§ Assigned task
Below are some records. Return exactly the lines from the one with "This screenshot has width=868, height=407." to the one with "Viewport: 644px width, 362px height.", and nothing else.

§ Records to use
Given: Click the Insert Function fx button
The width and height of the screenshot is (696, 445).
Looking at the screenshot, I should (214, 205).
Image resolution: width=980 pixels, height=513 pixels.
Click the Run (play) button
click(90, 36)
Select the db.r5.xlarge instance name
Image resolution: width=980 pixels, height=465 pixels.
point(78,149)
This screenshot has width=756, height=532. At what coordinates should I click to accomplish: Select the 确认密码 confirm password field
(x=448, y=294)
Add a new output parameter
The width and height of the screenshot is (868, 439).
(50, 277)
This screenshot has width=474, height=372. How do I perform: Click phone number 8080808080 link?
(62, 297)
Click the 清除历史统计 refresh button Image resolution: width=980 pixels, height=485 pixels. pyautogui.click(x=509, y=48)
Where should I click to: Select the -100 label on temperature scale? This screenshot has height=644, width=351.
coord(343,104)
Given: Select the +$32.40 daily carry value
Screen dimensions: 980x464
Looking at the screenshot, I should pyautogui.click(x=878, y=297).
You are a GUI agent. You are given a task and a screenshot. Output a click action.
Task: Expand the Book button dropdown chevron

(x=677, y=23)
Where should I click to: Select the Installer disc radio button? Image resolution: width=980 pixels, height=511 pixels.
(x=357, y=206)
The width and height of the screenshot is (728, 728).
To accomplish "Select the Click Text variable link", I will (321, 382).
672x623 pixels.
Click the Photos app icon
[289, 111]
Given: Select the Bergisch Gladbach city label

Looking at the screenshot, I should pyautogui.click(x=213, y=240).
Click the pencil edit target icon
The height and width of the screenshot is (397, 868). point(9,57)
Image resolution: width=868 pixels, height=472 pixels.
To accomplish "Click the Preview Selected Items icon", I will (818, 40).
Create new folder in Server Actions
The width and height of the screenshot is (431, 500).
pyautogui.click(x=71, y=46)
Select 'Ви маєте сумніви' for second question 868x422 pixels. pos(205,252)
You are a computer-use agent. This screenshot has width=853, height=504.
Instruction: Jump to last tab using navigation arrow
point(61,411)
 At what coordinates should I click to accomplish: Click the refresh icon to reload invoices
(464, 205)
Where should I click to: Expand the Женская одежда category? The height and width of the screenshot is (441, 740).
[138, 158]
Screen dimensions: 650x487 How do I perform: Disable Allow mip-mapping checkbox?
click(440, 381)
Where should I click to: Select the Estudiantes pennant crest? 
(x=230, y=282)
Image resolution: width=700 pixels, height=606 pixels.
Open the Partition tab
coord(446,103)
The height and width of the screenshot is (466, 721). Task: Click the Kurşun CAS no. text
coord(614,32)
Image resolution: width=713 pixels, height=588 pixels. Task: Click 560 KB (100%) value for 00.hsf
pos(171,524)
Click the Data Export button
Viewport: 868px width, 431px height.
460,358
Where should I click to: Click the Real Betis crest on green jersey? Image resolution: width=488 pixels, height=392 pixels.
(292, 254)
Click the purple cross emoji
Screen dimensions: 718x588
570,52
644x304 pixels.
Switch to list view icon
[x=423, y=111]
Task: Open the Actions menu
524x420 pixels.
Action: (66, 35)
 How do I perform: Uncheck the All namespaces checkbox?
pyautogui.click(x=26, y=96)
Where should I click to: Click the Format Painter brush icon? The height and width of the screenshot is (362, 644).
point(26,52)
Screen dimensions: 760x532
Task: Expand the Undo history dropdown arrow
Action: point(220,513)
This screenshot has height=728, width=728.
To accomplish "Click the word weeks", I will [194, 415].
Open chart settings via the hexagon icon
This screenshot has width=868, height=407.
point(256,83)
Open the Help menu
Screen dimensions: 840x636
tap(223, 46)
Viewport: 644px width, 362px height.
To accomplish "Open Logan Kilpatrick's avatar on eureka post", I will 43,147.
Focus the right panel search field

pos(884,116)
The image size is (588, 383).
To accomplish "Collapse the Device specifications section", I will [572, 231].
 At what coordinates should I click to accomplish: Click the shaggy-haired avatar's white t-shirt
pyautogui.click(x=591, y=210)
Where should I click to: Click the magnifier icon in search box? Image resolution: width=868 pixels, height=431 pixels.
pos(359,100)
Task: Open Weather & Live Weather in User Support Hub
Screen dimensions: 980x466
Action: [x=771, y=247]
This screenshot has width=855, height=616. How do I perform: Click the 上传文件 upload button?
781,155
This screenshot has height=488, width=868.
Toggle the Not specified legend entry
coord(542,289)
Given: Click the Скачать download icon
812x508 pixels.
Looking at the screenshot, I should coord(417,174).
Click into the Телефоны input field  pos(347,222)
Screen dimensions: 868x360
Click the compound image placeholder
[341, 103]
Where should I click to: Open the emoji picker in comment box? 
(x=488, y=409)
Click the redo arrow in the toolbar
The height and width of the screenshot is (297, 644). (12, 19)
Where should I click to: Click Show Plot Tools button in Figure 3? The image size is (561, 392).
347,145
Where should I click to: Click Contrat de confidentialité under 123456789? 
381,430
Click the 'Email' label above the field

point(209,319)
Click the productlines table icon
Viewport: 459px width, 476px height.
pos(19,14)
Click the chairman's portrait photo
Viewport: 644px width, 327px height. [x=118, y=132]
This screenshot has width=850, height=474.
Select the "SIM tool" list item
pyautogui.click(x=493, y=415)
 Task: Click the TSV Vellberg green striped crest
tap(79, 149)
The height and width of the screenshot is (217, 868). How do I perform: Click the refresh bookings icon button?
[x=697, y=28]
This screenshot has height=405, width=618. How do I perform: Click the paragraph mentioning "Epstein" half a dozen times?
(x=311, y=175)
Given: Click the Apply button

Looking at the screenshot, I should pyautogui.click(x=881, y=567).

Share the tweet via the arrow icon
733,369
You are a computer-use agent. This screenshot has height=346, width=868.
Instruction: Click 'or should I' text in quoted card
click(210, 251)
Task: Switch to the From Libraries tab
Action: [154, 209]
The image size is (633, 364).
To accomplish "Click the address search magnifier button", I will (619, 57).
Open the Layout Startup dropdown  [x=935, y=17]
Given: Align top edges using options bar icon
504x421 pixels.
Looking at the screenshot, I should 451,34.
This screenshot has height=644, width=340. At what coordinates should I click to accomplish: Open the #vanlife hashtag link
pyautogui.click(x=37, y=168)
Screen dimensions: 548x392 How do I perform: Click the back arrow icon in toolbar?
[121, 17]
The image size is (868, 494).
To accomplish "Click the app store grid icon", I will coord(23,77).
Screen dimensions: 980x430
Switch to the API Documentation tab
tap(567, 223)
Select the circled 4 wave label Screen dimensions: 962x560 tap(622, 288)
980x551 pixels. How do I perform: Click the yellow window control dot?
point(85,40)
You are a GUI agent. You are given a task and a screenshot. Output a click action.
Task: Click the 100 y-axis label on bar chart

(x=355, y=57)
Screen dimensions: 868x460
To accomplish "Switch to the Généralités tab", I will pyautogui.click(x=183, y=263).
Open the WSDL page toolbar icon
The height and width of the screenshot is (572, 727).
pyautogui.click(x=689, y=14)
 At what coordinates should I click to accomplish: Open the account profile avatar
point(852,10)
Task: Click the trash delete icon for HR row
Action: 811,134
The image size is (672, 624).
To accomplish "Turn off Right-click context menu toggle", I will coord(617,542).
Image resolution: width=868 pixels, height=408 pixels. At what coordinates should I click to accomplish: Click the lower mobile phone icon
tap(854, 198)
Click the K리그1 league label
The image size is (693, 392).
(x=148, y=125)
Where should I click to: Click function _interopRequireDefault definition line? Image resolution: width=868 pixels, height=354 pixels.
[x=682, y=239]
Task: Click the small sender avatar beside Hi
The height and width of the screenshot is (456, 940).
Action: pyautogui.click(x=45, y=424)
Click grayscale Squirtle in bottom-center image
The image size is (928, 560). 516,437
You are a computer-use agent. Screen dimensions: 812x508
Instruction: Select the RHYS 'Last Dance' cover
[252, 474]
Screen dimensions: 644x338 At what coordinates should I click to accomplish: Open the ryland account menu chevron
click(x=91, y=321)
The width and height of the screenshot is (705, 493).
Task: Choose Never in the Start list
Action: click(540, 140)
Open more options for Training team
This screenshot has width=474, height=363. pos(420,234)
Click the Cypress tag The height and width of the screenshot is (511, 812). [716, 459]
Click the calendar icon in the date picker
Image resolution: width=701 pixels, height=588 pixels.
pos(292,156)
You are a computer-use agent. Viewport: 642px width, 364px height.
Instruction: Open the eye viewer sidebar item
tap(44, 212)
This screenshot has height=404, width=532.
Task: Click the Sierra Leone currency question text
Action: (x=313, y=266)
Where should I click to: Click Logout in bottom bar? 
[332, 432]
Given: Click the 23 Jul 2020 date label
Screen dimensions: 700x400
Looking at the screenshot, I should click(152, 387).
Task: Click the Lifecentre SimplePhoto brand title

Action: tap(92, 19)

§ Task solution
This screenshot has width=868, height=407.
point(256,83)
Open the Help menu
Screen dimensions: 840x636
tap(223, 46)
Viewport: 644px width, 362px height.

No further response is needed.